Content starts

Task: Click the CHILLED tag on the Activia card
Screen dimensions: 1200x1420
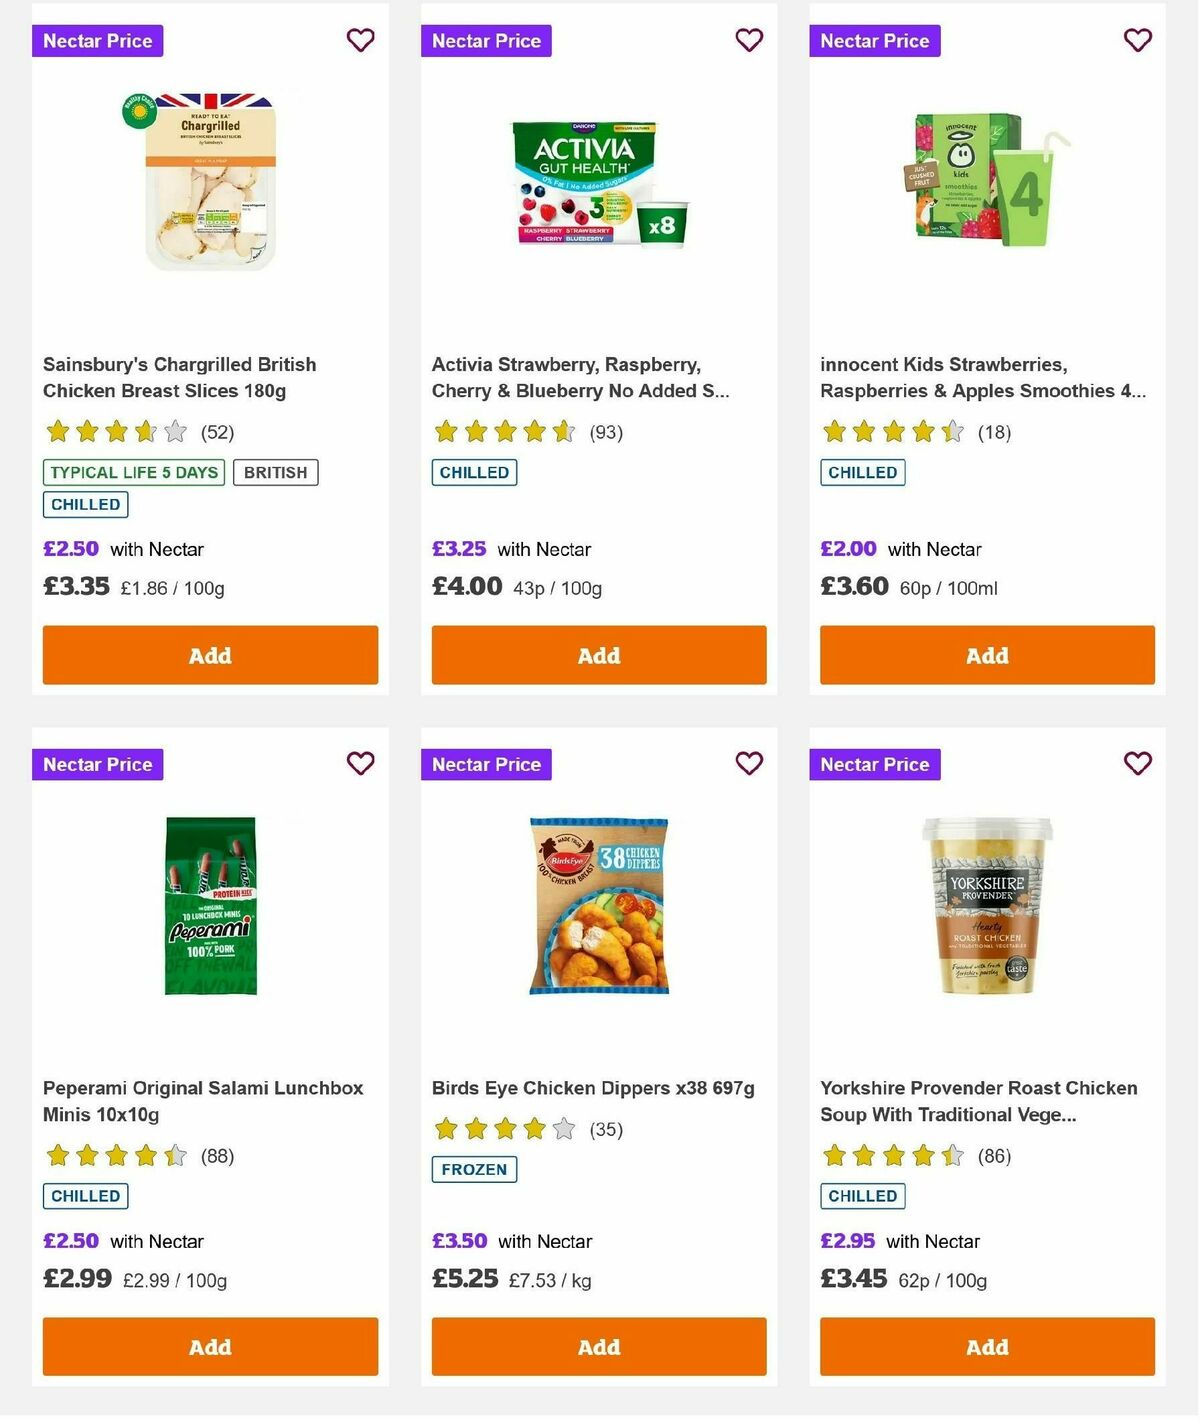Action: [x=474, y=471]
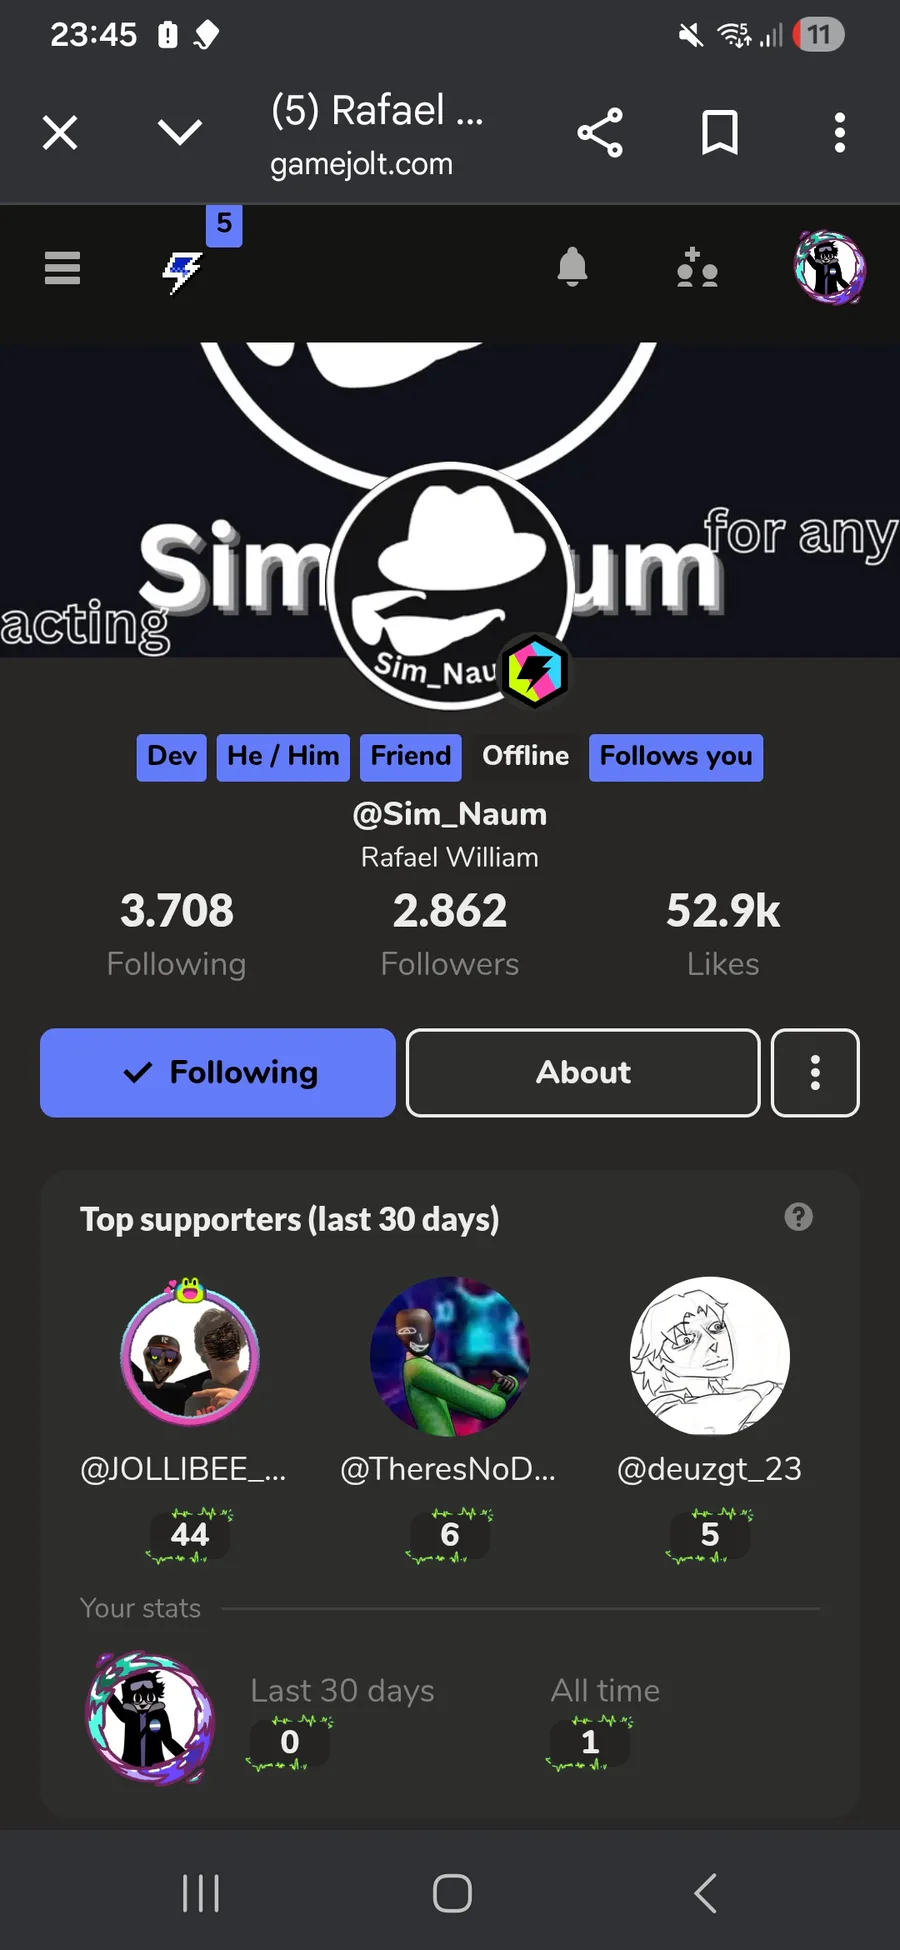Open supporter @deuzgt_23 profile
This screenshot has width=900, height=1950.
pyautogui.click(x=710, y=1378)
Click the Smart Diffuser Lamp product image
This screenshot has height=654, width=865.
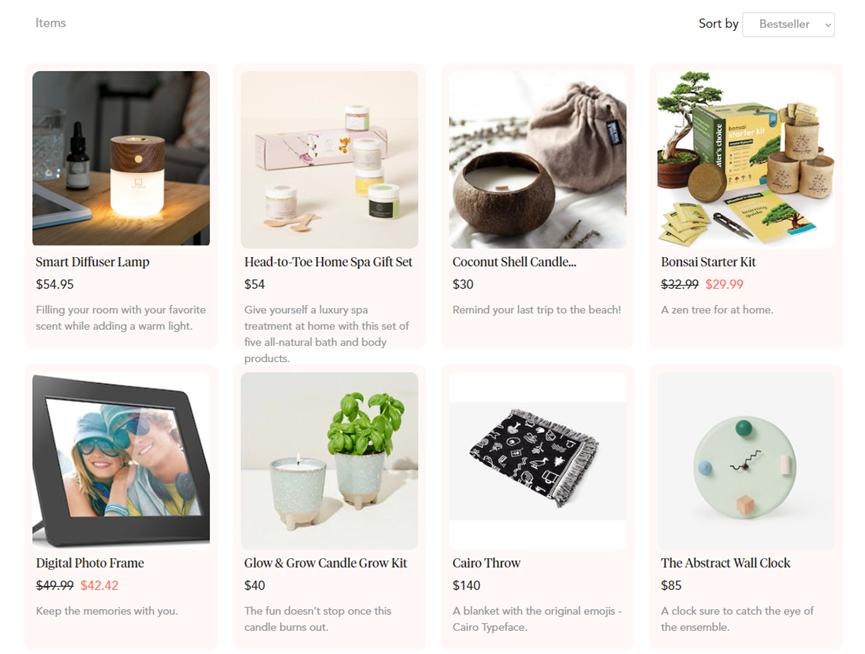(121, 158)
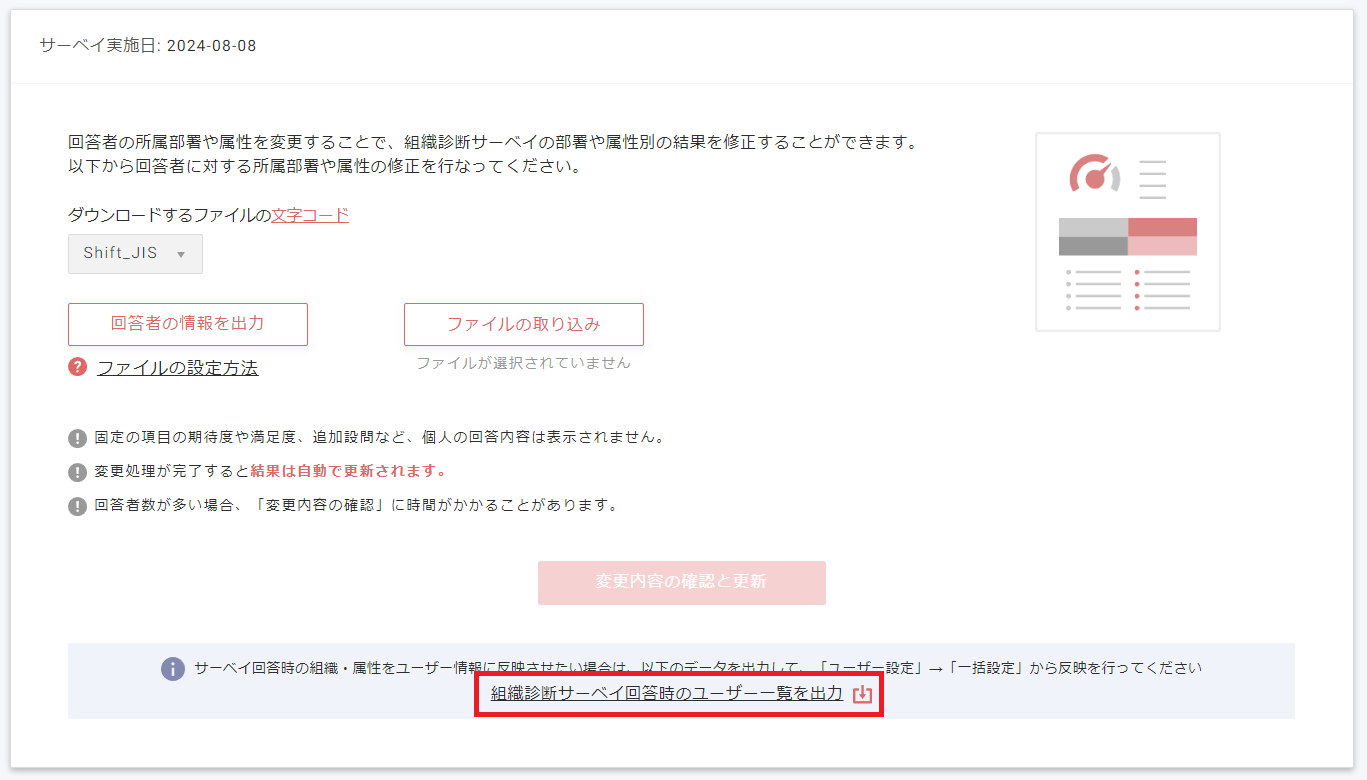Open the ファイルの設定方法 link
This screenshot has height=780, width=1367.
[x=176, y=368]
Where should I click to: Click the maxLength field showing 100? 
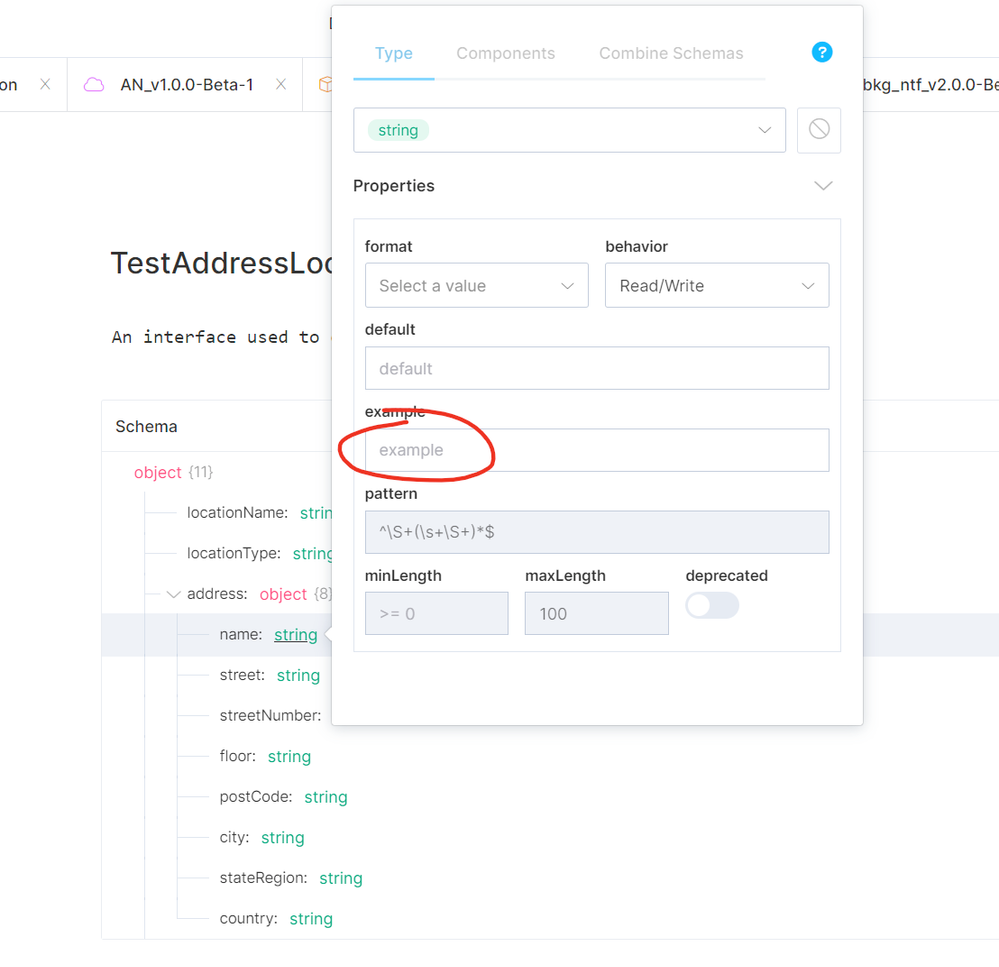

Content ends

**EXERCISE BRIEF**
Transcribe each line above exactly, pictures excluded.

**ANSWER SECTION**
Task: Click the CHILLED tag on the Activia card
Screen dimensions: 1200x1420
Action: [x=474, y=471]
Open supporter @deuzgt_23 profile
This screenshot has width=900, height=1950.
pyautogui.click(x=710, y=1378)
Click the Smart Diffuser Lamp product image
This screenshot has height=654, width=865.
(121, 158)
Open the ファイルの設定方法 link
This screenshot has height=780, width=1367.
[x=176, y=368]
Where should I click to: Click the maxLength field showing 100? 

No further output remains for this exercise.